WHAT THE TASK ASKS =
Go through the records below and copy out every line holding "free".

(Saved entries)

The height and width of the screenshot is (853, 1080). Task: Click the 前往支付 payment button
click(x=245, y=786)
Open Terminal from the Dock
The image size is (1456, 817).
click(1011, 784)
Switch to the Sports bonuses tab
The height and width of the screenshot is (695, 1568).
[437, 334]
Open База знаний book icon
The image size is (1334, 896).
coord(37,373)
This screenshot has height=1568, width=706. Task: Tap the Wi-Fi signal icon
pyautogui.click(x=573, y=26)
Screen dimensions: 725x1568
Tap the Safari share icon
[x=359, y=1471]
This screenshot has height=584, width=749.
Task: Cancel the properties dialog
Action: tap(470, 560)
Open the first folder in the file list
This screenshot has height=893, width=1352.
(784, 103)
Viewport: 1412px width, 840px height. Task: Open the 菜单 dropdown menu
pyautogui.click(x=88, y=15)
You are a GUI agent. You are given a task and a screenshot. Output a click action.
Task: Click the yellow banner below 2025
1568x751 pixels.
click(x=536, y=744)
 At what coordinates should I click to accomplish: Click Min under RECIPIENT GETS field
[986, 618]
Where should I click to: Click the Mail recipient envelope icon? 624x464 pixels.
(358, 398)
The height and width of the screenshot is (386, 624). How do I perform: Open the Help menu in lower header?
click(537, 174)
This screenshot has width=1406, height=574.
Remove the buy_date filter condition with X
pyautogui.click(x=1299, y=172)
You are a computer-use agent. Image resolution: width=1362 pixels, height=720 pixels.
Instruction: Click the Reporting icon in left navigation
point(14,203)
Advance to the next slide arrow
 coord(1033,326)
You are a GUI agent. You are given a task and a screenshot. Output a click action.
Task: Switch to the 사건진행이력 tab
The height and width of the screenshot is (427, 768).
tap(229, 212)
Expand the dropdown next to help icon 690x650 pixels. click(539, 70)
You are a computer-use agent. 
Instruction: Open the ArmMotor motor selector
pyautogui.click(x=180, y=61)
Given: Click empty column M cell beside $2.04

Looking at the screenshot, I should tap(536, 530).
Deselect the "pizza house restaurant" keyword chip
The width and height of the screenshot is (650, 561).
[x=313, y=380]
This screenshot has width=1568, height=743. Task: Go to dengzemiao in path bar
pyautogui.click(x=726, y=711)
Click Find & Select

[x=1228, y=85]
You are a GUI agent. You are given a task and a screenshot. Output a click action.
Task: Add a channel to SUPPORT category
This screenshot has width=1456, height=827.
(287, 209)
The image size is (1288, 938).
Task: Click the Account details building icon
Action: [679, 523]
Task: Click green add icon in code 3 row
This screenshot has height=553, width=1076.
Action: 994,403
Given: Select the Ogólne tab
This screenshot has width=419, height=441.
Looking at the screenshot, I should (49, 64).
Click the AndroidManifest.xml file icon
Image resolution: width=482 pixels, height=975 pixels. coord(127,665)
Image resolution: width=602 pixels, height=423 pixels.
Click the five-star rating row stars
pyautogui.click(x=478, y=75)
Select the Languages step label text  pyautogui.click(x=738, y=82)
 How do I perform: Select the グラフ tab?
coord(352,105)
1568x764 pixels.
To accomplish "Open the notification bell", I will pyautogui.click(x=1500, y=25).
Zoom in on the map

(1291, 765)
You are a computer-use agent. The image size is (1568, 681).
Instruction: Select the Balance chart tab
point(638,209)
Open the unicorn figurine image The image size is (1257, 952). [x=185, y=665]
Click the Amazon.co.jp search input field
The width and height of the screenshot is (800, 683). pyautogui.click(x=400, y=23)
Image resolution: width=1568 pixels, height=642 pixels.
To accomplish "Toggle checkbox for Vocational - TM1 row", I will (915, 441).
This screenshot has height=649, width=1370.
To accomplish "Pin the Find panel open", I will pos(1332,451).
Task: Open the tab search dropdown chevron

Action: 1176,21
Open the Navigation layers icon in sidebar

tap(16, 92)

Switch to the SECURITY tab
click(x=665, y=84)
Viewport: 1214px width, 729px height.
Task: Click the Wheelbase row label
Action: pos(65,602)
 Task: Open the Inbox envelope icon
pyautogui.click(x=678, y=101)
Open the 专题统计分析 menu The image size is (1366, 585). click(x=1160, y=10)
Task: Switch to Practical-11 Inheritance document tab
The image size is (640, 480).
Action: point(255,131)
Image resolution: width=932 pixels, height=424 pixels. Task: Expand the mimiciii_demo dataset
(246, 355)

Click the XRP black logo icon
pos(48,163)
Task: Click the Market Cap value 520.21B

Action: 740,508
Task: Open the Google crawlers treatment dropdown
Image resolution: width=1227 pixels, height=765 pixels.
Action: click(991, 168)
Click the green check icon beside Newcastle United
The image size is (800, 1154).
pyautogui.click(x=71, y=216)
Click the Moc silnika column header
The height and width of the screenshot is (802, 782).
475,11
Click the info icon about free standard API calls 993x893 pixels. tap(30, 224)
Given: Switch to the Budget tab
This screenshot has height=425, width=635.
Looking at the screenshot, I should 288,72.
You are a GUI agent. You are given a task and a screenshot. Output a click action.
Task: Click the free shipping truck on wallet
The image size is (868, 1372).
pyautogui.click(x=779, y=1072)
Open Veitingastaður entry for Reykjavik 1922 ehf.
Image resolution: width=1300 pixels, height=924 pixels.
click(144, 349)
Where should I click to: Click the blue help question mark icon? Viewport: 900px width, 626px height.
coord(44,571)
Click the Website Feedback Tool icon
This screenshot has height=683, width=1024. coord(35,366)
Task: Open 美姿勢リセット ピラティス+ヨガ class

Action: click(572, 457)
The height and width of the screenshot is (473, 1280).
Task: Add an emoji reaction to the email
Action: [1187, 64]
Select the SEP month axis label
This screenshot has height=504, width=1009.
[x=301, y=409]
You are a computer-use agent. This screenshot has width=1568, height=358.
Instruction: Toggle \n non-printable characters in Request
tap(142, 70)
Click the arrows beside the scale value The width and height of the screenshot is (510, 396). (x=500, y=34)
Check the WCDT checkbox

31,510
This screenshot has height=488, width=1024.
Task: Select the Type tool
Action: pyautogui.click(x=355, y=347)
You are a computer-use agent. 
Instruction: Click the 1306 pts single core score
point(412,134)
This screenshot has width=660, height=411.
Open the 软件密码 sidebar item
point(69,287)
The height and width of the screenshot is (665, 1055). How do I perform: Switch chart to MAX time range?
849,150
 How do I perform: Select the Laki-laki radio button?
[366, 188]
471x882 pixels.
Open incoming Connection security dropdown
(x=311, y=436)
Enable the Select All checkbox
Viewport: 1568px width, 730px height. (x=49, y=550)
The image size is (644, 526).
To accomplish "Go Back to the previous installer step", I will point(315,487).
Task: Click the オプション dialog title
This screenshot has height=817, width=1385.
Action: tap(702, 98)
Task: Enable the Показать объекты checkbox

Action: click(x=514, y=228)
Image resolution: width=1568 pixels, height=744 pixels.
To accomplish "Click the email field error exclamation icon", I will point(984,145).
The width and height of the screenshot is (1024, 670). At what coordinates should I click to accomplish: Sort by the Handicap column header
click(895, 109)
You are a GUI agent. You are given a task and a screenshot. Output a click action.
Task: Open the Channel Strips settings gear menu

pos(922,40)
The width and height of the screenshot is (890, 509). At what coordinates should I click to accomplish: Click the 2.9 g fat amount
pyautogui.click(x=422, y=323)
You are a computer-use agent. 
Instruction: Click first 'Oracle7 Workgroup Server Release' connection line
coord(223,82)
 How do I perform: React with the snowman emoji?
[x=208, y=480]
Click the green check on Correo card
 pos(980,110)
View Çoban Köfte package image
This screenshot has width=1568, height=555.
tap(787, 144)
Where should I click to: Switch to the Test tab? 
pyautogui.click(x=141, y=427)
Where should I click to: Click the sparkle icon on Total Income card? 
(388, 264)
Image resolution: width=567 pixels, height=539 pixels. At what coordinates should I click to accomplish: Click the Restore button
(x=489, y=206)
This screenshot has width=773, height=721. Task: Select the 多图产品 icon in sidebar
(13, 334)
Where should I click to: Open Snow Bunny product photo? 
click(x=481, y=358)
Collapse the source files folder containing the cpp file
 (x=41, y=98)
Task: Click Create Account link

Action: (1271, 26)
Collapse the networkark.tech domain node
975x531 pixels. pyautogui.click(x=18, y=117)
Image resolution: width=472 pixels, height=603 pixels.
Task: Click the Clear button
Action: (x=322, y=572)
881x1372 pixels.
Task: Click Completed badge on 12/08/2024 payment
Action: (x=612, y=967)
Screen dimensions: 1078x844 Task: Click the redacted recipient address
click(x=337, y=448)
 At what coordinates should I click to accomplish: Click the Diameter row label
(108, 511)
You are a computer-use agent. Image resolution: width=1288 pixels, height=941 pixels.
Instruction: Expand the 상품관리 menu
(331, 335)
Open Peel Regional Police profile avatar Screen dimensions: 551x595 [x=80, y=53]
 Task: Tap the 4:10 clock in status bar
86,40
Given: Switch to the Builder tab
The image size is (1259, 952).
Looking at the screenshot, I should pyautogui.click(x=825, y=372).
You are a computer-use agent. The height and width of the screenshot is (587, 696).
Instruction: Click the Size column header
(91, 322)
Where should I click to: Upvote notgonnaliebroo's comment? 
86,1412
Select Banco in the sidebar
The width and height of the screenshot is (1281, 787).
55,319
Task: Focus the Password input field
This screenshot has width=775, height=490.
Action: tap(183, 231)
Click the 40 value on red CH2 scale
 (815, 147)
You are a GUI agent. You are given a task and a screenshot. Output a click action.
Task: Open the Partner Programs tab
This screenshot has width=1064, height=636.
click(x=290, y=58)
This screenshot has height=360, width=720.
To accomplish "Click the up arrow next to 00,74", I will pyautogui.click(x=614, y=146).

TASK ANSWER =
Click the info icon about free standard API calls 993x893 pixels. tap(30, 224)
Task: Click the free shipping truck on wallet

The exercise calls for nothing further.